=== Teks bacaan ===
Tetapi masa emas itu akan berbalik sekejap mata kala cinta tak berbalas dan pujaan hati meninggalkan kita. Dunia kokoh yang kita bangun terasa runtuh seketika. Jennifer Kelman, seorang pekerja sosial klinis berlisensi dan pelatih kehidupan di AS, mengatakan bahwa patah hati dapat menyebabkan perubahan nafsu makan, kurangnya motivasi hidup, penurunan atau kenaikan berat badan, makan berlebihan, sakit kepala, sakit perut, hingga gejala tidak enak badan.
Saya tidak meragukan lagi apa yang dikatakan Kelman. Saya sudah merasakannya beberapa bulan sila. Patah hati membuat hidup seperti di neraka, seolah kehidupan tak lagi memiliki makna saat pujaan hati tak memiliki perasaan yang sama.
Sebetulnya dalam nomor Sialnya, Hidup Harus Tetap Berjalan yang juga menjadi tajuk di album perdananya. Bernadya menuturkan beratnya hari-hari seseorang saat hati sedang dilanda lara:
Ini yang takkan kau tahu
Betapa beratnya malamku tanpamu
Betapa ‘ku berharap
Setiap malam jadi yang terakhir
Sekali lagi angkat topi untuk Bernadya karena sudah menyampaikan keresahan para kaum pesakitan. Sebagai fans berat pun saya ikut bahagia dengan pencapaian sang idola. Namun, ada beberapa hal yang mengganjal pikiran saya saat melihat testimoni warganet terhadap karya-karya Bernadya. Komentar-komentar seperti: “Aku lagi di fase lagu itu malahan,” “aku masih di fase buat lupain dia,” hingga yang paling pedih “aku masih trauma sama hubunganku yang dulu,” berseliweran di linimasa media sosial.
=== Data tersimpan ===
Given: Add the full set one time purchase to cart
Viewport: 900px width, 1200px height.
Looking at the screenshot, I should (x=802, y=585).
===
=== Data tersimpan ===
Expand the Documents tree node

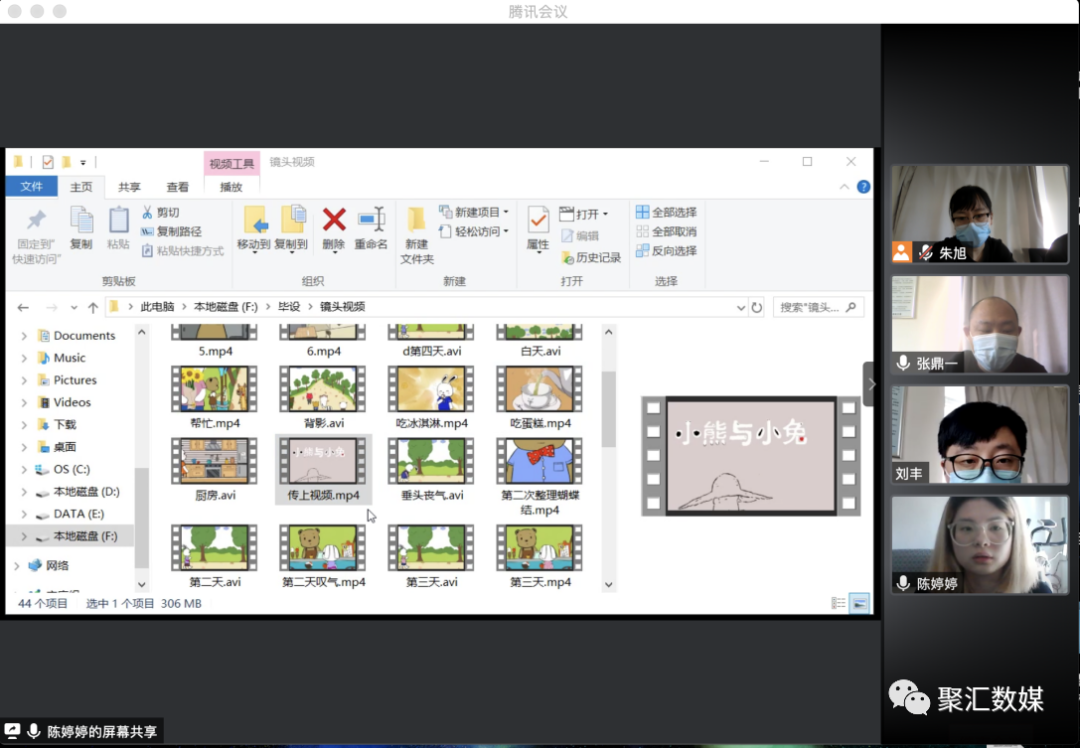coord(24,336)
===
Latihan: Sambung teks bacaan tentang patah hati dan lagu-lagu Bernadya, mulai setelah kalimat terakhir yang ditampilkan. Baris-baris data tersebut tidak ada hubungannya dengan teks bacaan.

Jawaban di bawah:
Sebuah studi yang dipublikasikan Journal of Neurophysiology menjelaskan bahwa pemutusan hubungan romantis dan kehilangan menyebabkan depresi klinis. Bahkan dalam beberapa kasus-kasus ekstrim dapat menyebabkan kasus bunuh diri (Fisher et al, 2010). Tentu saja, perkara hati tak bisa dianggap sepele.
Nahasnya, saat kita mengalami patah hati, kehidupan terus berjalan. Tak ada kompromi untuk hati yang tengah terluka. Terlebih untuk para buruh seperti kita, kita harus pandai menutup rapat-rapat rasa sakit yang amat pedih akibat patah hati. Atas nama profesionalitas pekerjaan, target produksi dari majikan pemilik perusahan harus tetap terpenuhi. Persetan dengan patah hati yang membuat hati menjadi pilu.
Ketika para pengurus publik di Indonesia mengesahkan Peraturan Pengganti Undang-Undang Cipta Kerja (Perppu Ciptaker) menyerahkan secara bulat-bulat urusan cuti buruh pada majikan pemilik perusahaan dengan meniadakan ketentuan waktu cuti dalam pasal 79 Perppu Ciptaker. Jadi yang berhak menentukan cuti adalah majikan, dan negara tidak akan ikut campur dalam urusan perburuhan. Dalam kasus ini, seringkali majikan dengan sengaja memperpanjang jam kerja dan tidak memperbolehkan buruh mengambil jatah cuti.
Pang Dong Lai, perusahaan ritel di Provinsi Henan, China, justru memberlakukan kebijakan “The Unleave Happy” atau cuti tidak bahagia di tempat kerja. Para buruh yang tengah dilanda kesedihan dapat mengambil cuti tambahan selama 10 hari per tahunnya. Tentunya jatah cuti ini terpisah dengan jatah cuti tahunan sebanyak 40 hari.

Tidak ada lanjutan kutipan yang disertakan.